Le coup de théâtre judiciaire qui se profile à New York, avec un possible effondrement des charges contre Dominique Strauss-Kahn, bousculait de nouveau vendredi le jeu politique en France, où un retour de l'ex-patron du FMI était envisagé par plusieurs de ses amis.

Grand favori de l'élection présidentielle du printemps 2012, Dominique Strauss-Kahn, 62 ans, avait été mis hors jeu à la mi-mai par les accusations de tentative de viol sur une femme de chambre, qui lui ont valu d'être arrêté à New York.

Incroyable, inenvisageable jusqu'à jeudi soir, le retour sur la scène française de l'ex-patron du FMI ne peut plus être exclu, alors que le Parti socialiste auquel il appartient vient de lancer des primaires pour la désignation de son candidat à la présidentielle.

Un ami proche de Dominique Strauss-Kahn, le député Jean-Marie Le Guen, a estimé vendredi que l'ex-directeur du FMI serait «un acteur incontournable de la vie politique dans les mois qui viennent».

Sans se prononcer sur une éventuelle candidature de DSK, l'ex-ministre Jack Lang, poids lourd du parti, a clairement souhaité son retour. «Sa présence avec nous, auprès de nous, serait déterminante pour notre succès à l'élection présidentielle», a-t-il déclaré sur BFM TV.

Les ténors socialistes, de leur côté, restaient très prudents vendredi sur les conséquences politiques d'une possible libération de celui qui était apparu menotté devant toutes les télévisions du monde, avant d'être envoyé en prison puis assigné à résidence à New York.

La patronne des socialistes français Martine Aubry a demandé que la justice américaine établisse «toute la vérité», tandis que son prédécesseur et rival François Hollande a souhaité que «toutes les charges» contre DSK soient levées. «Il est urgent que la vérité soit faite», a réclamé l'ex-candidate à la présidentielle Ségolène Royal.

Le New York Times affirme dans son édition de vendredi que les procureurs ont désormais des doutes sérieux sur les charges contre DSK et sur la crédibilité de son accusatrice. Une audience fixée dans l'urgence est prévue dans la journée à New York.

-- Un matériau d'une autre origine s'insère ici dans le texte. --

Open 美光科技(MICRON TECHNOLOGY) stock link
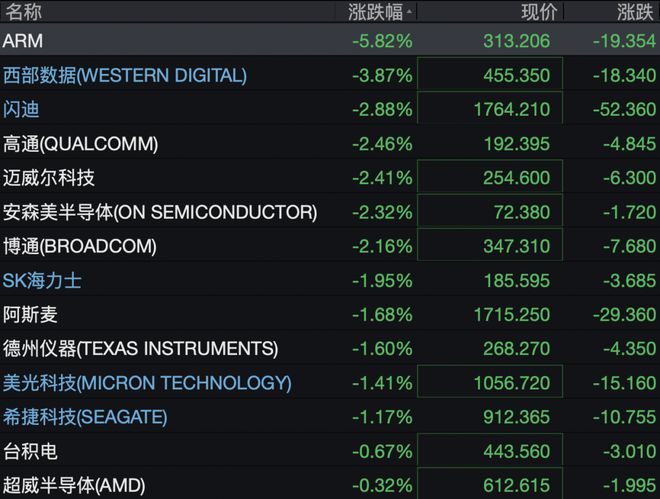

Passé le choc de la mise en accusation de DSK, les socialistes français s'étaient organisés pour aller sans lui à la bataille de la présidentielle et défier Nicolas Sarkozy, très probable candidat à sa propre succession.

Martine Aubry, longtemps hésitante et prête à s'effacer devant DSK, s'est solennellement lancée cette semaine dans les primaires de son parti. Elles doivent conduire les 9 et 16 octobre à la désignation du candidat socialiste par les sympathisants de gauche qui le souhaiteront.

Martine Aubry s'attendait à affronter François Hollande et Ségolène Royal. Tous trois devront-ils bientôt composer avec l'hypothèse d'un retour de DSK? Les amis de l'ex-patron du FMI y pensent et le disent.

Une responsable socialiste très proche de DSK, Michèle Sabban, a demandé vendredi une suspension du processus des primaires, afin de lui laisser la possibilité d'y participer. Car le calendrier laisse peu de marges de manoeuvre, avec une date limite des candidatures fixée au 13 juillet.

«Si DSK revient avant le 14 juillet, la donne sera changée», a confié le président de la région Bourgogne, François Patriat.

Ce possible retournement de situation judiciaire pourrait aussi bouleverser l'équation à droite. L'entourage de Nicolas Sarkozy disait ces dernières semaines qu'il était de plus en plus confiant dans ses chances de victoire à la présidentielle, en dépit de sondages le donnant largement battu par les principaux prétendants socialistes.

Dans la majorité, l'hypothèse d'un retour de DSK est également prise au sérieux, au cas où les accusations contre lui tomberaient effectivement. «Qu'est-ce qui l'empêche de revenir s'il en a la force, s'il en a l'envie?», a déclaré l'ancien ministre Jean-Louis Borloo.